No need to re-read and re-process the last sentence. The logic propelling this kill-all-gangsters-actioner doesn’t make sense.

In 1981, Vijay Singh’s (Deol) wife was about to undergo surgery. They, and their college-going son, knew that she might not survive the procedure. The wife, however, told Vijay to go pursue a dastardly criminal, and that she would not take no for an answer, because, well, “At home, [she’s] the boss.”

In Class of ’83, neither the logic of Bobby Deol’s actions nor the motivations of his pupils make any sense

She and a lot of good policemen die in the film — one succumbing in the operation theatre, the others riddled by gunfire. The local politician (Anup Soni) is the obvious snitch — one whom Vijay promptly confronts, and who, just as promptly “promotes” Vijay as the dean of a police academy.

Grunting out his lines and skipping lectures — the students wondering if the legendary gangster-killing cop will actually teach them a subject or two — Vijay eventually shortlists five bright, academically non-conformist students, and sharpens them up as his personal hit squad.

By 1984, the young police graduates, posted all over Bombay, unite when they spot their teacher’s sworn enemy in a cab, and take him out in a perfectly planned hit in the guise of a by-the-book shoot-out. The friends soon become celebrity cops, hunting down gangsters while their teacher, who is still the dean at the academy, and with whom they have had no contact since their graduation, collects their newspaper clippings.
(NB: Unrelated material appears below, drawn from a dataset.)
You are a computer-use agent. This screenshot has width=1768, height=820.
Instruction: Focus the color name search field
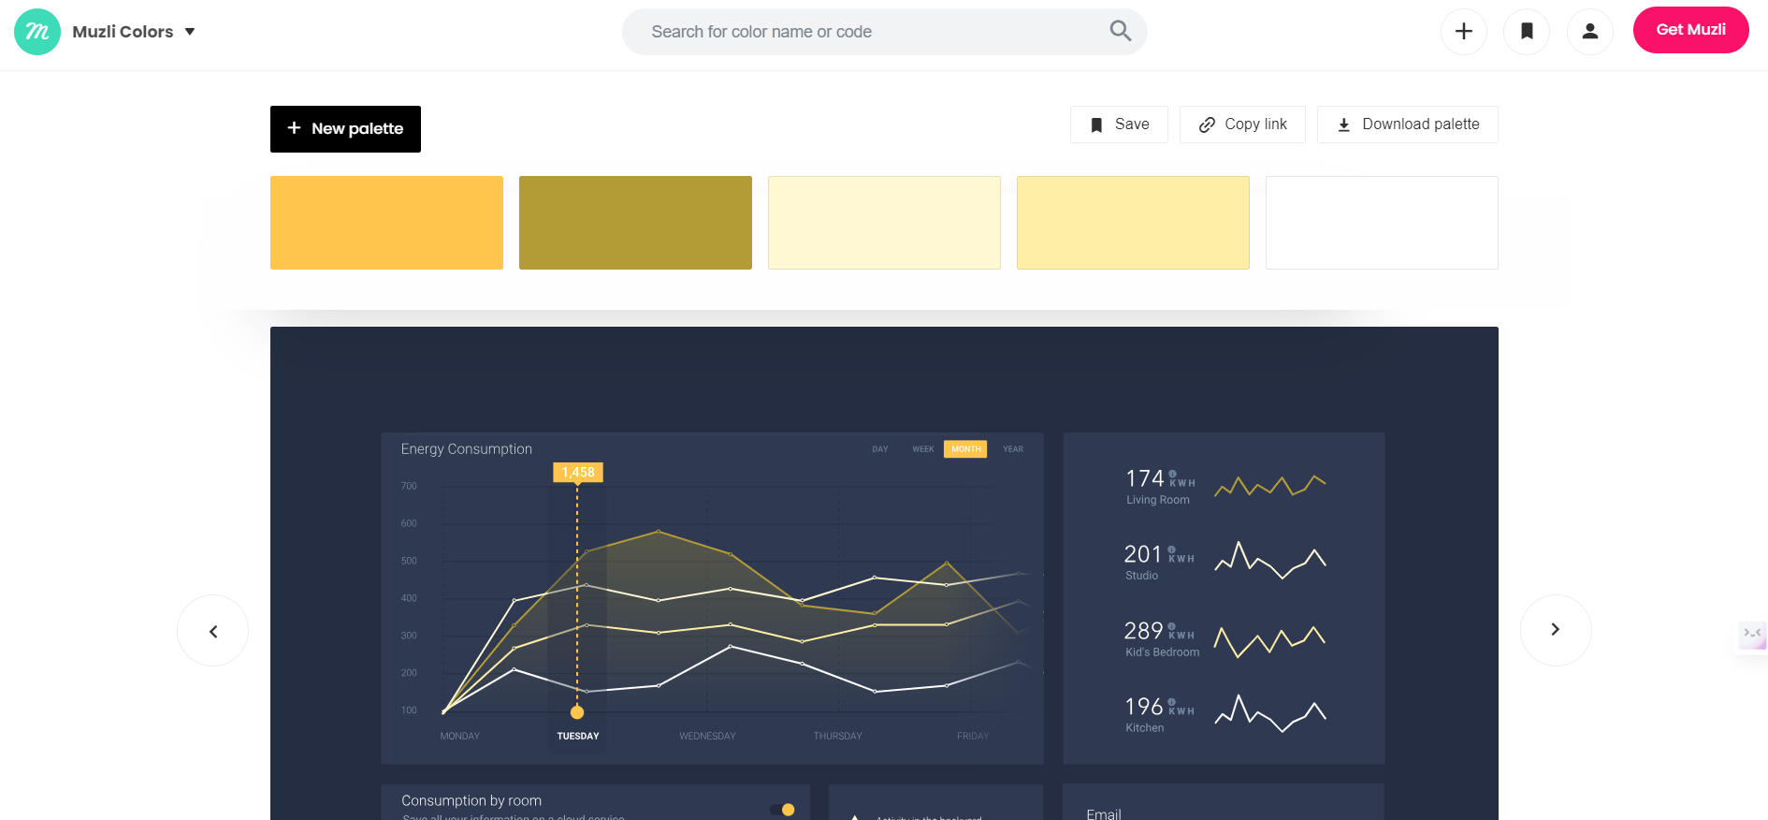[x=861, y=32]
The screenplay by Abhijeet Deshpande (Wazir) exists in a simple-minded world where the valorisation of do-gooder cops is blindly celebrated. There’s no escaping that blatant, unblemished, overpowering point of view. The near-sightedness is a narrative impediment, especially when the screenplay shunts eye-opening moments for our cop-heroes later in the story.

Nevertheless, Class of ’83 is a taut thriller with an enigmatic, ear-catching techno-pop score from the era, and there’s no denying that director Atul Sabharwal (Aurangzeb) gives Deol the chance to score a career-best performance as the stern, beefed-up cop with layers of emotional turmoil, who is dramatically half-lit by his cinematographer Mario Poljac (the palette and the technique seem to come naturally to Poljac, a native Norwegian).

Still, the logic of Deol’s actions, nor the motivations of his pupils make sense. Now and then it was as if the entire tale — an adaption of Hussain Zaidi’s book The Class of 83: The Punishers of Mumbai Police — was a make-shift concoction of uncreative set-ups from the screenwriter.

It’s not all bad though. Engaging performances, brief early moments of character explorations, fittingly chosen camera angles and lens/frame choices elevate the story’s clichéd lows. The pluses, however, can’t help the uninteresting climatic action sequence (one of two or three in the film) or the abrupt ending that felt as if the film was hacked-off in the edit-room.

Without moments of tension, nor scenes where the audience genuinely felt intimacy for the characters, the rushed, almost vignette-ish storytelling preference leaves one with a bad case of head-scratches. At times, even so many goods still don’t make a right.

Ruling the roost at the top-ten spot on Netflix, Class of ‘83 is rated appropriate for 16 years and over for one unnecessary scene of a man’s self-gratification in an open police toilet (what are filmmakers thinking at times?!).